Even with these safeguards, the article stresses that AI in law enforcement remains controversial. Defense lawyers often challenge AI-assisted evidence as unreliable, jurors may distrust it, and courts still have not clearly decided when prosecutors must reveal that AI helped analyze evidence or contributed to conclusions in a case. Former Florida state’s attorney Aramis Ayala warns that justice is not automatically improved by new technology and that truth in the legal system depends on accuracy, not novelty.
Delépine claims the tool is already making a major impact. He says that in 2026 alone Longeye has condensed what would have been about 34 years of detective labor into only a few months of work, processing 25 million files across 35 agencies at the local, state, and federal levels. Still, the article points out that most of these cases have not yet been tested in court, so the long-term legal value and admissibility of Longeye’s work remain uncertain.

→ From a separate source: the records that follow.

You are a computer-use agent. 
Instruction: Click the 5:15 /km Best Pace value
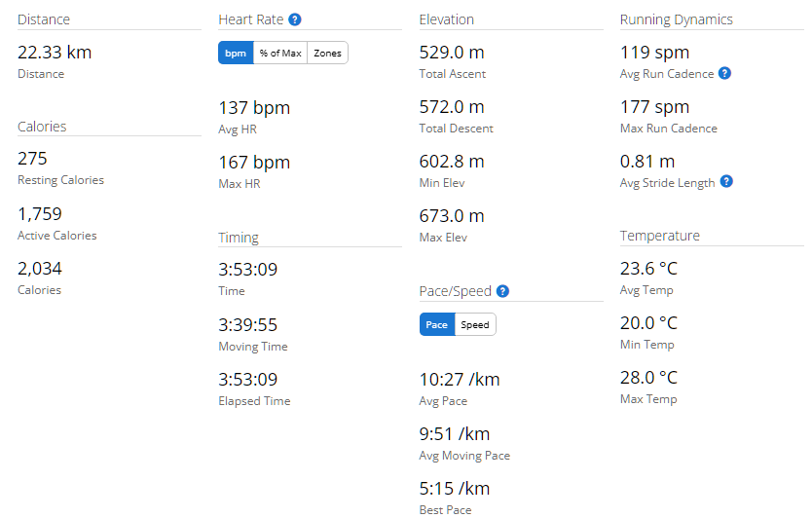coord(455,489)
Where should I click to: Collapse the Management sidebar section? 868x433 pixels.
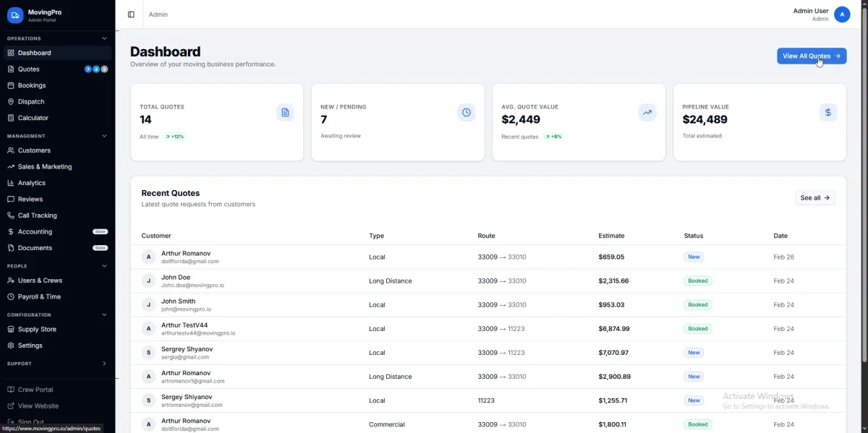point(104,136)
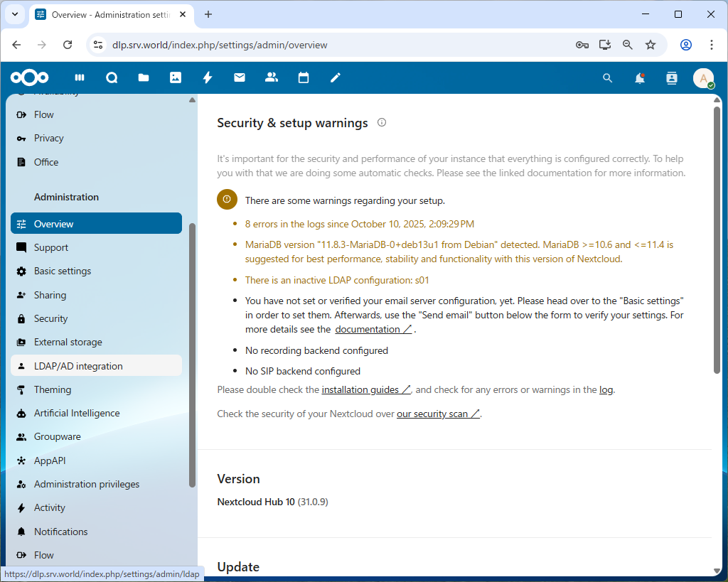Click the Activity lightning bolt in top bar
The image size is (728, 582).
pos(208,77)
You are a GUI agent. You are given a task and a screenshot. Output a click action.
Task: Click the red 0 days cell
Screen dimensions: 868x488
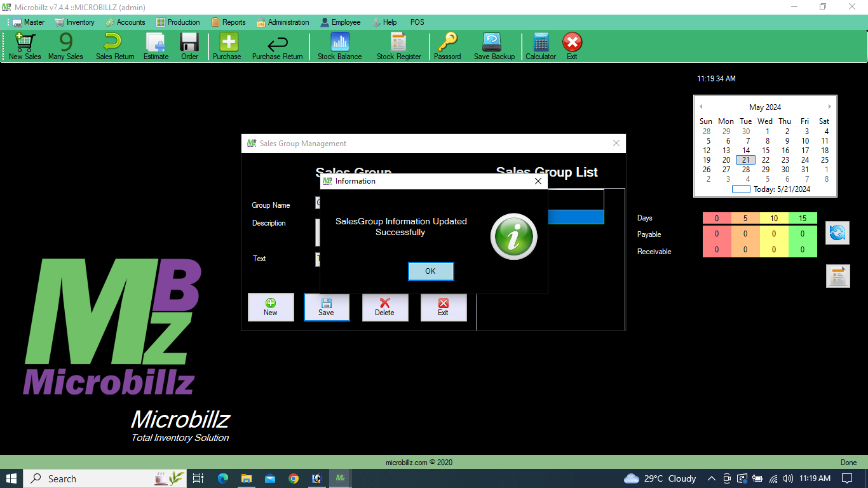coord(717,219)
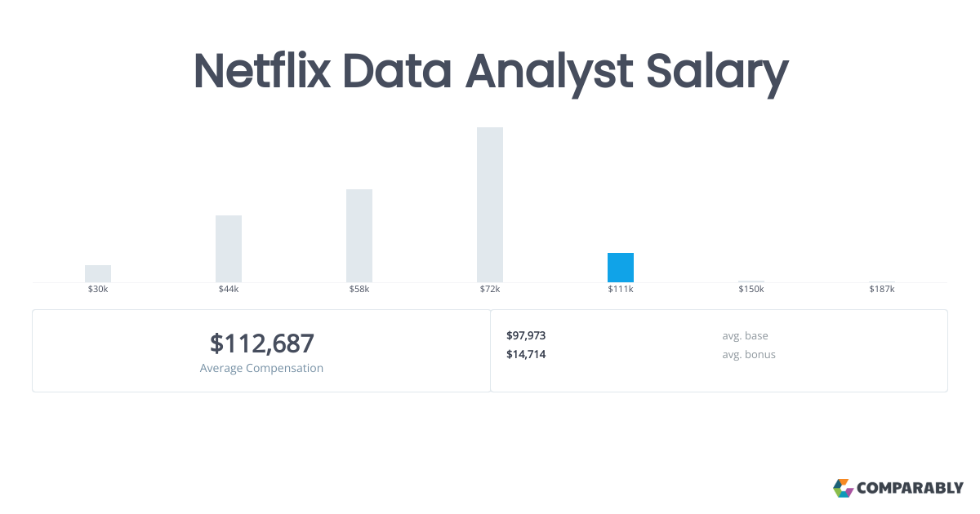Click the Comparably hexagon logo icon
Viewport: 980px width, 514px height.
pos(843,488)
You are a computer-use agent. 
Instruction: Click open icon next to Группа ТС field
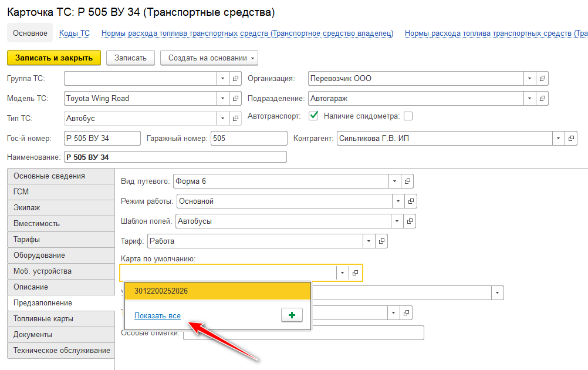pos(235,79)
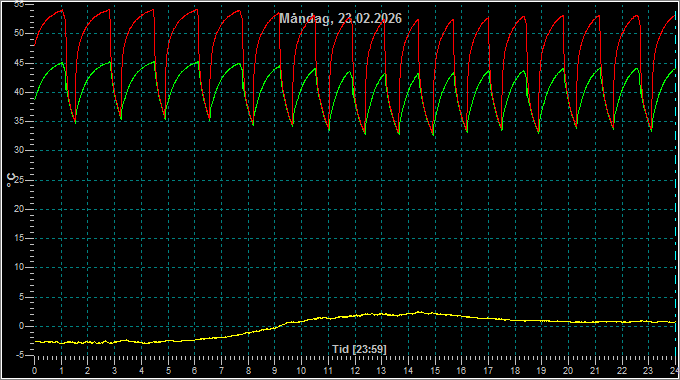Select hour 6 on the time axis
680x380 pixels.
point(195,371)
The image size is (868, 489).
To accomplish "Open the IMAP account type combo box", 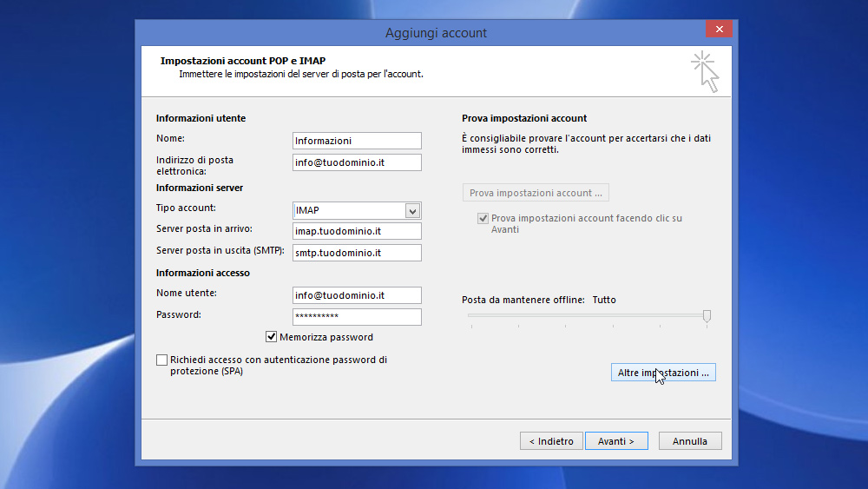I will [357, 210].
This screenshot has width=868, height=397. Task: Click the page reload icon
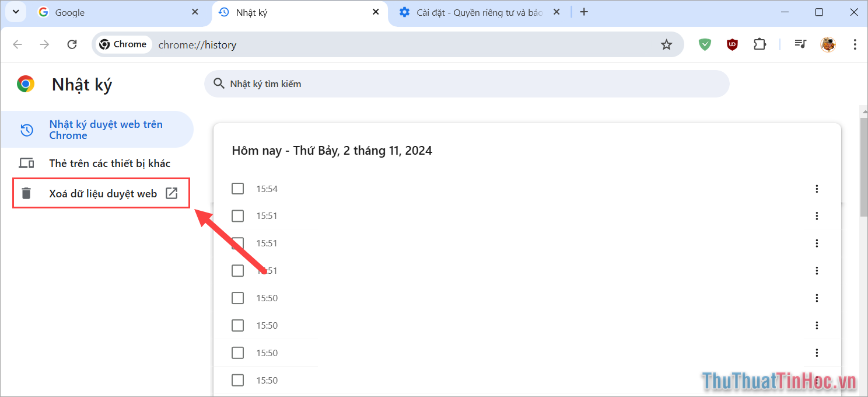tap(72, 44)
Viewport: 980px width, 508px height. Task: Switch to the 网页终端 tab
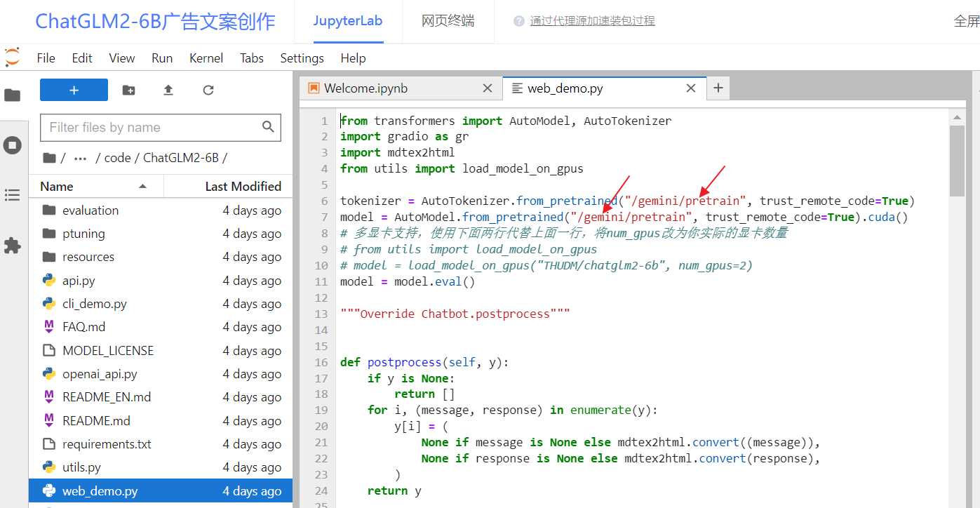click(448, 21)
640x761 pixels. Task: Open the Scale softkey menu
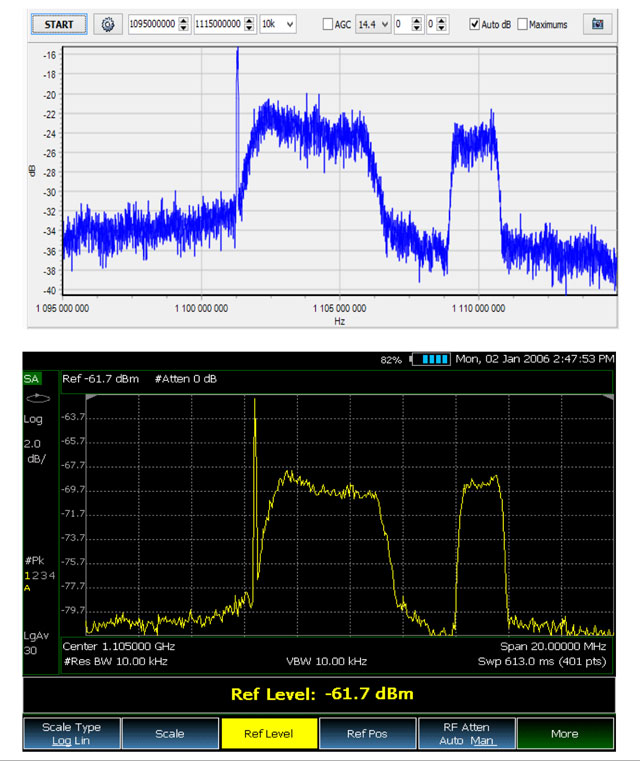coord(169,733)
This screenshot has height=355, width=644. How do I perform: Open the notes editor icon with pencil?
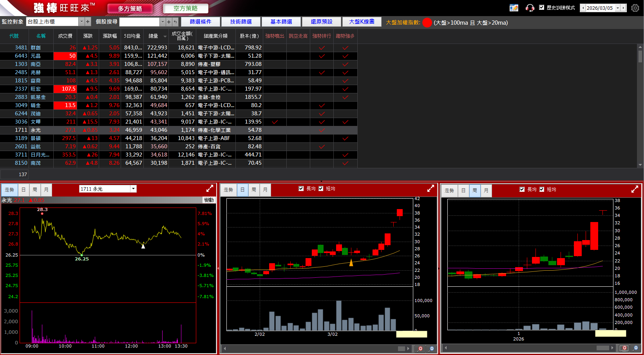[x=514, y=8]
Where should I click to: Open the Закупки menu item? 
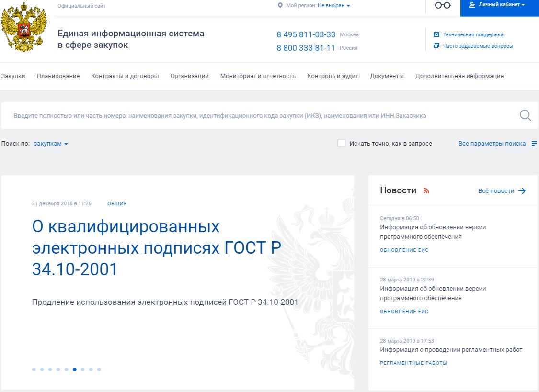tap(13, 76)
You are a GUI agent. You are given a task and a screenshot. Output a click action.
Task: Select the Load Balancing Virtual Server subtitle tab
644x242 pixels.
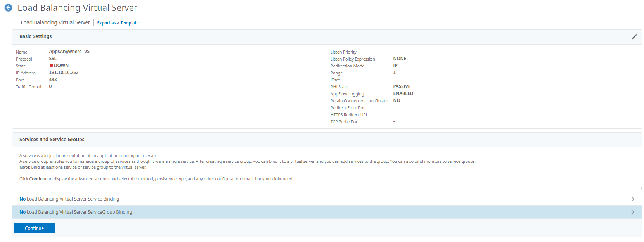(55, 23)
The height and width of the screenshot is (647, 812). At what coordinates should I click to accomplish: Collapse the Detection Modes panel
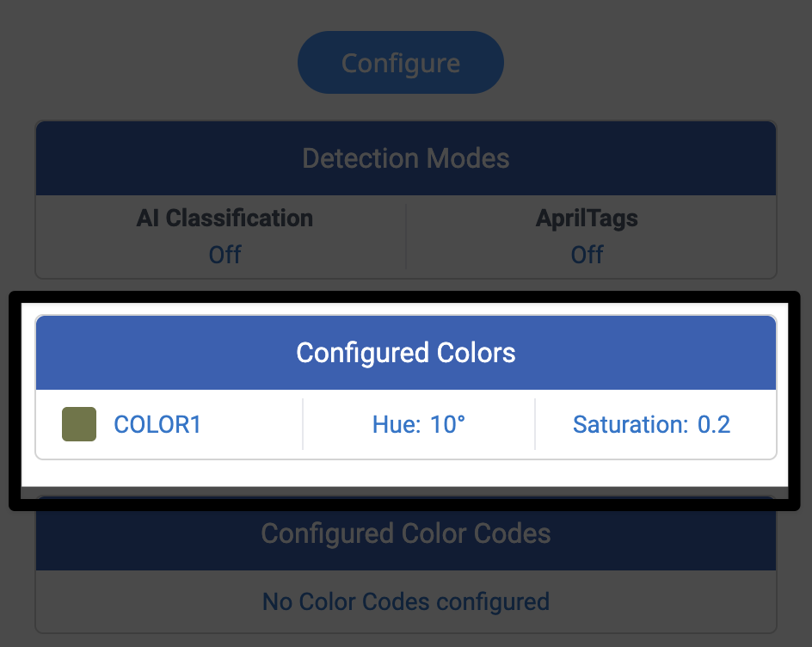tap(405, 158)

The article also explains why investigators may be drawn to a tool like this. Real investigative work is often less about dramatic arrests and more about sorting through massive amounts of digital evidence, interview recordings, and document dumps. Longeye can organize case information into timelines, maps, and spreadsheets, while also linking each conclusion back to its original source. It also maintains audit trails and follows FBI-style data security and privacy protocols, which could make it more useful in preserving chain of custody for court.
Another important theme in the article is fairness. Delépine says he wants Longeye to be available not just to police and prosecutors but also to public defenders and innocence organizations. Criminal defense investigator Marc Caudel believes AI could help narrow the resource gap between prosecution and defense by handling time-consuming review work, much like an assistant or intern. In that sense, AI might potentially make the justice system more balanced rather than simply more powerful for the state.
At the same time, the article highlights unresolved legal and policy questions. Courts have not fully addressed how AI affects Brady disclosure obligations, confrontation rights under the Sixth Amendment, and the need for a real person to explain and defend AI-generated findings in court. Experts argue that because lawyers cannot cross-examine a machine, a human investigator must be able to independently verify the AI’s analysis before relying on it in testimony or charging decisions.
Finally, the article places Longeye within a broader national debate over how police should use AI. Some states, like Utah and California, already require disclosure when generative AI is used in police report writing, while model legislation from groups like the Policing Project and the Electronic Frontier Foundation would impose stronger transparency rules. Meanwhile, agencies in Oklahoma and elsewhere are expanding tests of Longeye for policing and corrections, with supporters saying it helps analyze prison phone calls and confiscated cellphones more efficiently. The article ends by showing the central tension: AI may make investigations faster and more manageable, but whether it truly advances justice will depend on accuracy, transparency, and how the courts eventually respond.